**TASK GOAL:** Each record below should be returned exactly, with its pictures left out.

[Start of section]

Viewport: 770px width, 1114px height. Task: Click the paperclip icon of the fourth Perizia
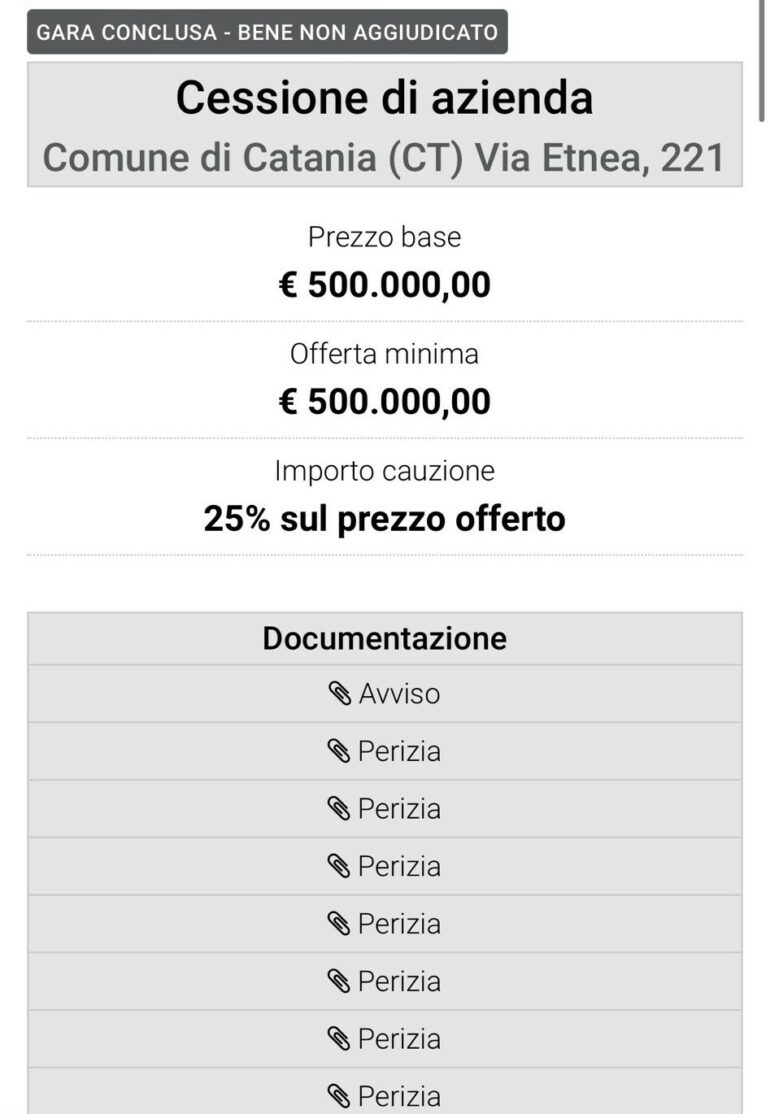(339, 924)
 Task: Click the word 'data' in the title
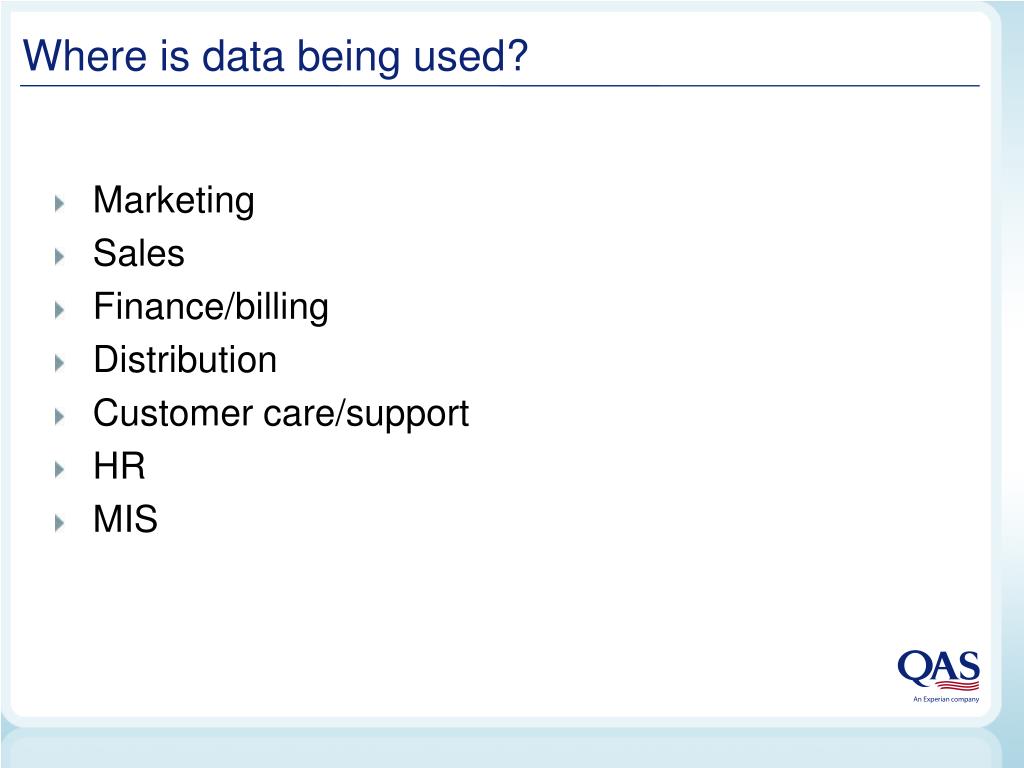tap(243, 56)
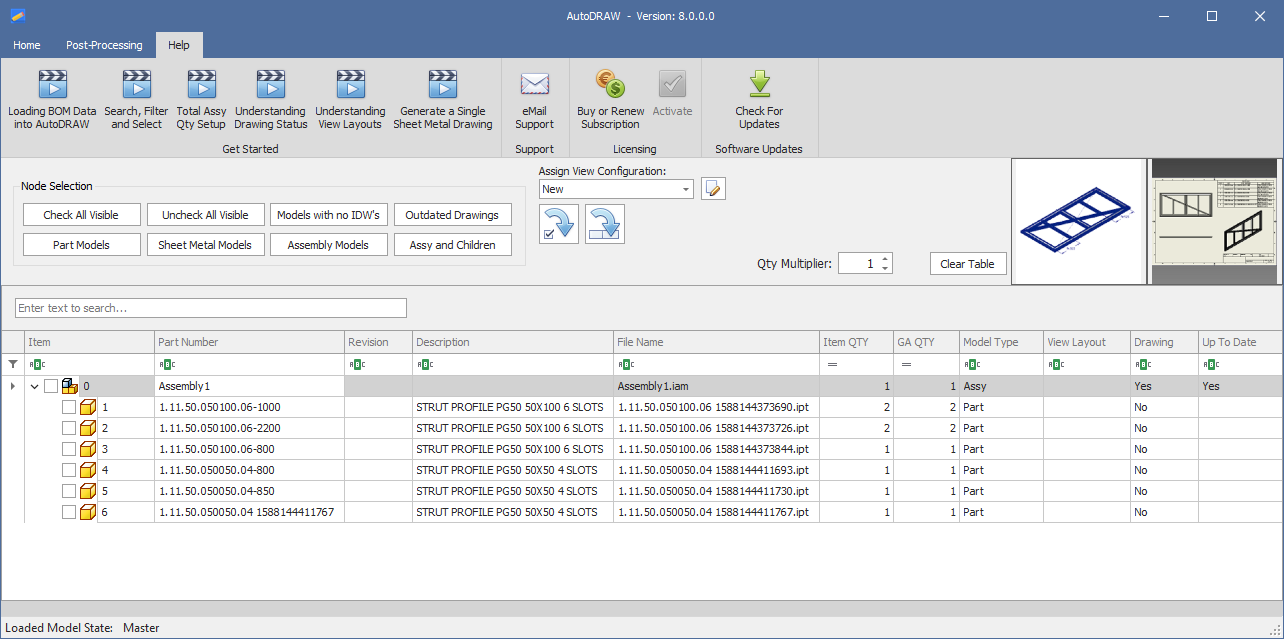Viewport: 1284px width, 639px height.
Task: Play the Search, Filter and Select video
Action: 136,84
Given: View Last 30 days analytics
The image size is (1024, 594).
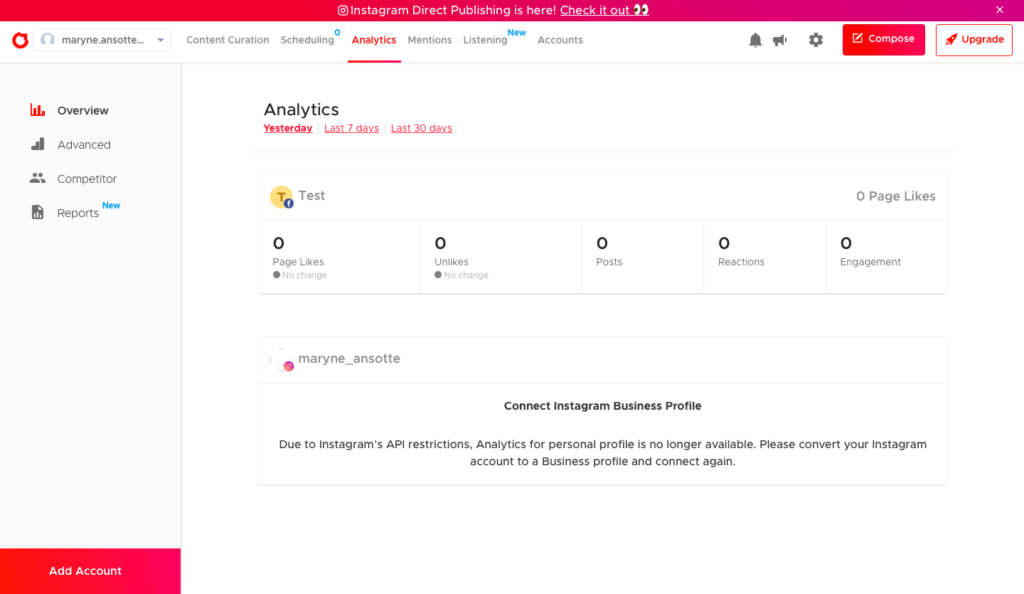Looking at the screenshot, I should 421,128.
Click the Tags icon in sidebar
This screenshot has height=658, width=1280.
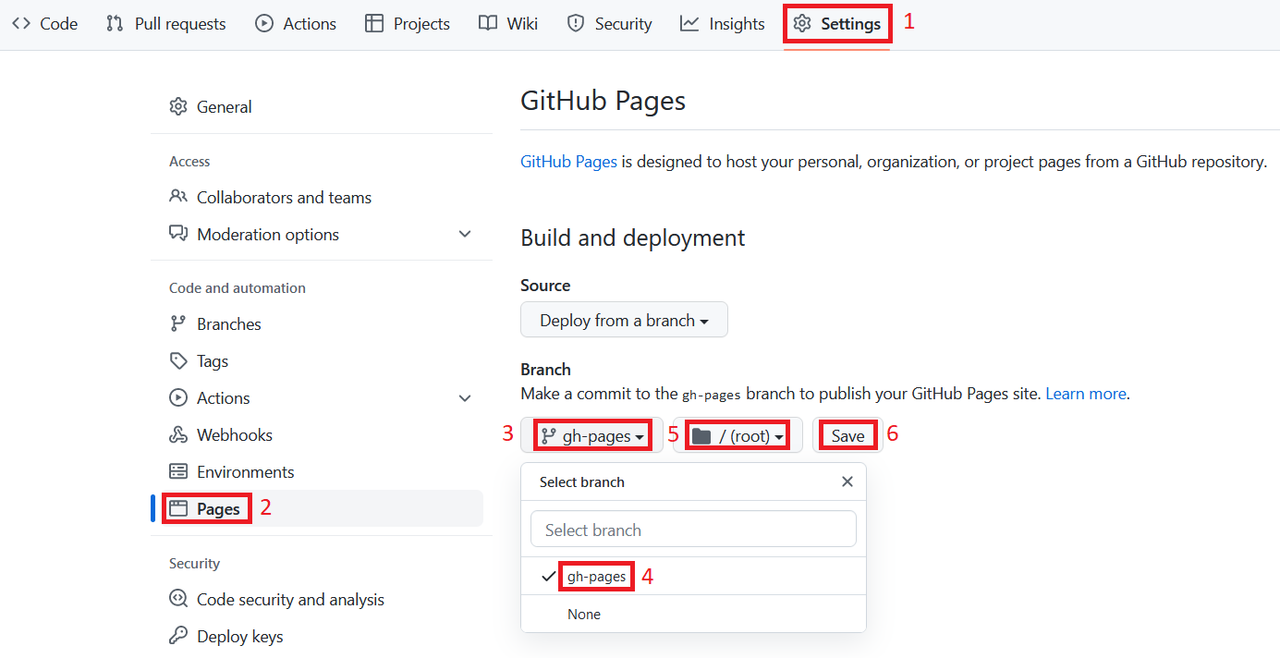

[End of section]

**ANSWER FOR THIS EXERCISE:**
Viewport: 770px width, 1114px height. Task: Click the paperclip icon of the fourth Perizia
(339, 924)
 Task: Click the word 'data' in the title
tap(243, 56)
Viewport: 1284px width, 639px height.
Task: Play the Search, Filter and Select video
Action: 136,84
Given: View Last 30 days analytics
The image size is (1024, 594).
Looking at the screenshot, I should 421,128.
Click the Tags icon in sidebar
This screenshot has height=658, width=1280.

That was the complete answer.